I was surprised (and happy too, of course :D) when Tiger came online again last night (okay, it was his day, actually.:P You know, different timeline.*shrugs*) I was taking my usual break from work while he just returned from college there. Then we started chatting again, just like old times.
I know, I shouldn't have brought up the sensitive about his recent fight with one of his roommates in UK.:( I'm such a basket case sometimes.*blushes* Idiot! The last time he and I talked, he'd told me about the minor misunderstanding that somehow led to that fight. (I also got the slight impression that the lad was rather childish.:( Too bad. What a shame.) I could tell that Tiger seemed pretty disappointed and slightly torn, especially since he and that lad had been the closest pals for months earlier. I know Tiger. He's honest, but there are times when he can be a little too blunt. I know he actually doesn't want to offend or hurt anybody's feelings. Well, even if he did offend a soul, I'm sure it was unintentional. Trust me, I've had those several moments with him too myself.:P (Remember, nobody's perfect --- not even a real sweetheart like my best friend Tiger.) That's just his way.*shrugs* He's only being his honest and plain self, like most other guys I've ever known --- including my good fellows. He says what he means and he means what he says.
*sighs* Alright, perhaps my opinion about him is slightly biased by...you-know-what-I-mean here.*big evil grin* (Well, that if you often read my entries here.*giggles*) Or maybe I'm just a plain tomboy here.:P It's not that being friends with girls isn't cool. I know that guys often can say hurtful things that make you cry (especially when you're having PMS.*big evil grin*) But, at least --- and I seriously mean this --- they still say it right to your face, not behind your back. That way, you don't have to keep wondering. You already get the answer.

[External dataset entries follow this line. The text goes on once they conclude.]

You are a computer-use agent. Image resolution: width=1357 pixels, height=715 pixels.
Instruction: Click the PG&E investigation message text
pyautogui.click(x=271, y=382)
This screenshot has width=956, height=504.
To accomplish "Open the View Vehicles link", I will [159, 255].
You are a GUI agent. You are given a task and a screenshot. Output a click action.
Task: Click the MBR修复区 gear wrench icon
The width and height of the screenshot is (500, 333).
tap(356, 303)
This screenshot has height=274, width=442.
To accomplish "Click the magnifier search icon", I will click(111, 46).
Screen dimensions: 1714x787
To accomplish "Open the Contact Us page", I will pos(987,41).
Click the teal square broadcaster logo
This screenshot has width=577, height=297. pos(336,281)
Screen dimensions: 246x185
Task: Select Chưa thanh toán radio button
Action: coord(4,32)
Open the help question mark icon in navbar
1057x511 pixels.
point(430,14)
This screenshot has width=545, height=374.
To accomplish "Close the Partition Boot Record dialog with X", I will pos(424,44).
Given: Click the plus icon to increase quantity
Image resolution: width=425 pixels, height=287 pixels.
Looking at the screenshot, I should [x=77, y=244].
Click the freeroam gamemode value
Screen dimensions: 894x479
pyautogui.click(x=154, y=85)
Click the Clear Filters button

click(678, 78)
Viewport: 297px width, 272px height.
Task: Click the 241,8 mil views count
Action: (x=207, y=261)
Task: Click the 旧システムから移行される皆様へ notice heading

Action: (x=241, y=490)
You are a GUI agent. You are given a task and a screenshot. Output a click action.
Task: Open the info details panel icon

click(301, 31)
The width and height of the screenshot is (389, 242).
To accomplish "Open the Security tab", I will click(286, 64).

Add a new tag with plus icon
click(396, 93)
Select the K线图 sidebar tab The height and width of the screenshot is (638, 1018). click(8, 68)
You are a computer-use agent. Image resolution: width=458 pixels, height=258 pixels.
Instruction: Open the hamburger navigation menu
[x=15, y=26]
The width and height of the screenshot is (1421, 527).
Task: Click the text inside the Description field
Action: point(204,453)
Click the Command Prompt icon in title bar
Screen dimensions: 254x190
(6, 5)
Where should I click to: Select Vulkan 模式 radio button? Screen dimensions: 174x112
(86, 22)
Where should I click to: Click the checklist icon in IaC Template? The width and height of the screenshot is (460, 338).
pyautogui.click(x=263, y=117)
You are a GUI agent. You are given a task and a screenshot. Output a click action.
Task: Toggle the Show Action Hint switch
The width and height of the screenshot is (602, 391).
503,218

Most of them don't like beating around the bush (well, unless if they're having an affair or something else like that.*big evil grin*)
Anyway, there's another good thing about Tiger too.:) He apologizes as much as he forgives, whenever he realises that he makes a mistake. He's even more forgiving than I am.*smiles softly* (Seriously, I'm a vengeful bitch with a vile tongue at times.:|) No offense, but I don't find that in many other guys.*sneers* Even when they already know they're wrong, they're still way too proud to apologize and admit it.*rolls eyes* Dad's one example, while Dave can possibly be another (uh, do gays really count too?:P)
Well, after talking about that lad, Tiger suddenly brought up another subject (actually, there were two) about...her.:| Yup, it's his long-distant girlfriend again, people.
First, there was a slight trouble back at his home.:( Before he left for UK in such a hurry, he'd forgotten to lock one of his drawers in his room. Somehow, his brother had found a tape from his girlfriend in it (a very private kind, that is). Thankfully, he didn't tell their parents. But that still upset Tiger.:( Then he'd just asked Dear Brother to put that back and lock his drawer.
His parents still don't know about her...yet.:| Tiger's been planning to tell them when the timing is right. (When? When??:-S) Long ago, I've already reminded him of the risks and the consequences. Long-distant relationships are much tougher, even more difficult if you've never even really met the other person in the real world yet. (And I've countlessly recalled my fear of all this.:( I know, I'm such a huge coward at times --- but I guess I just have my limits too.) There'll be lots of misunderstandings, trust issues, and more than I can really handle myself alone.
And I can't promise Tiger the world he truly deserves, remember?:'-( I still love him (always have and always will), but it's just not that simple and easy. No, it's not. I'm pretty much realistic about all of this.
I didn't say much when he also told me about his recent fight too with...her.:| He'd mentioned one problem, but...*deep sigh* I don't know. I kind of suspected that there might've possibly been more issues than just one, especially from the way he'd said it. I still do now. But I've decided not to push the button. As usual, I only let him talk whenever he feels like doing so. No pressures, no demands.*shrugs*
.........................
But still, I'm very sad for him.:( I know he's been hoping for her to be with him for the rest of their lives. I know he's been hoping for so much, like a sweet, innocent child wishing for a fairy tale come true.
And lately, they've been fighting lots. Slowly but surely, it's draining his spirit again inside. It's consuming him. It's eating him out.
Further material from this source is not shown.